Mais les seules « punchlines » qu’on retiendra de cette histoire sont les « We were on a break ! » de Ross et les « No we were NOT on a break ! » de Rachel. (Traduction : « on était en pause »/ « on n’était PAS en pause »). Si une médaille Olympique du Campage de positions existait, ces deux-là arriveraient ex-aequo.
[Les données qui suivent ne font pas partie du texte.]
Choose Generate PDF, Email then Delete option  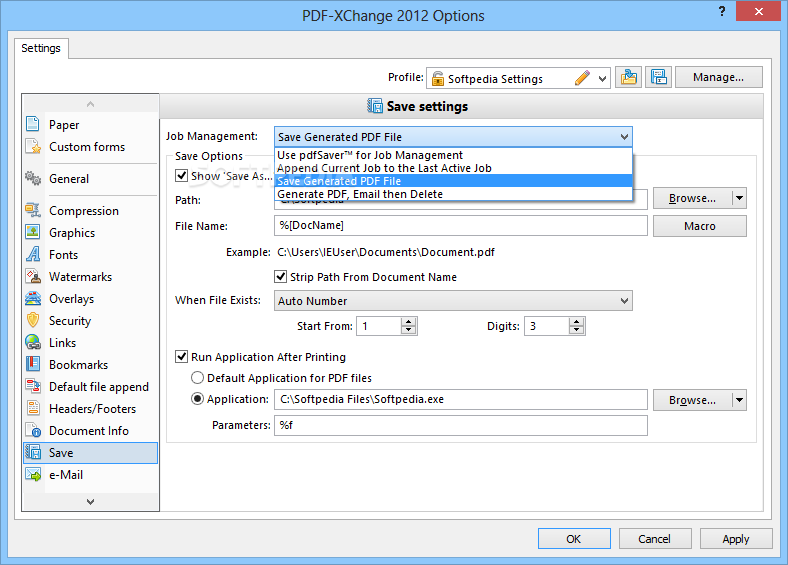[360, 194]
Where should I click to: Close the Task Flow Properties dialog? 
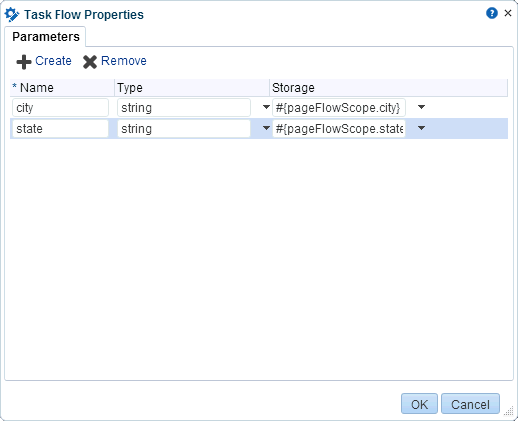pyautogui.click(x=508, y=13)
Rappel des faits pour les fans modérés
Pour les fans modérés ou ceux qui n’ont jamais regardé la série, une petite mise en contexte s’impose. Par avance, pardonnez mon franglais. Le cœur de la dispute intervient dans l’épisode 315, à la saison 3 : « The One Where Ross and Rachel Take A Break – Celui qui vivait mal la rupture ». Dans cet épisode, Rachel et Ross doivent fêter leur tout premier anniversaire mais Rachel est retenue au travail pour gérer une urgence. Ross décide de lui faire une surprise en la rejoignant au bureau avec de quoi faire un pique-nique au travail. “Awwwwww” me direz-vous…Problème : elle lui avait explicitement dit qu’elle n’avait pas le temps juste avant au téléphone.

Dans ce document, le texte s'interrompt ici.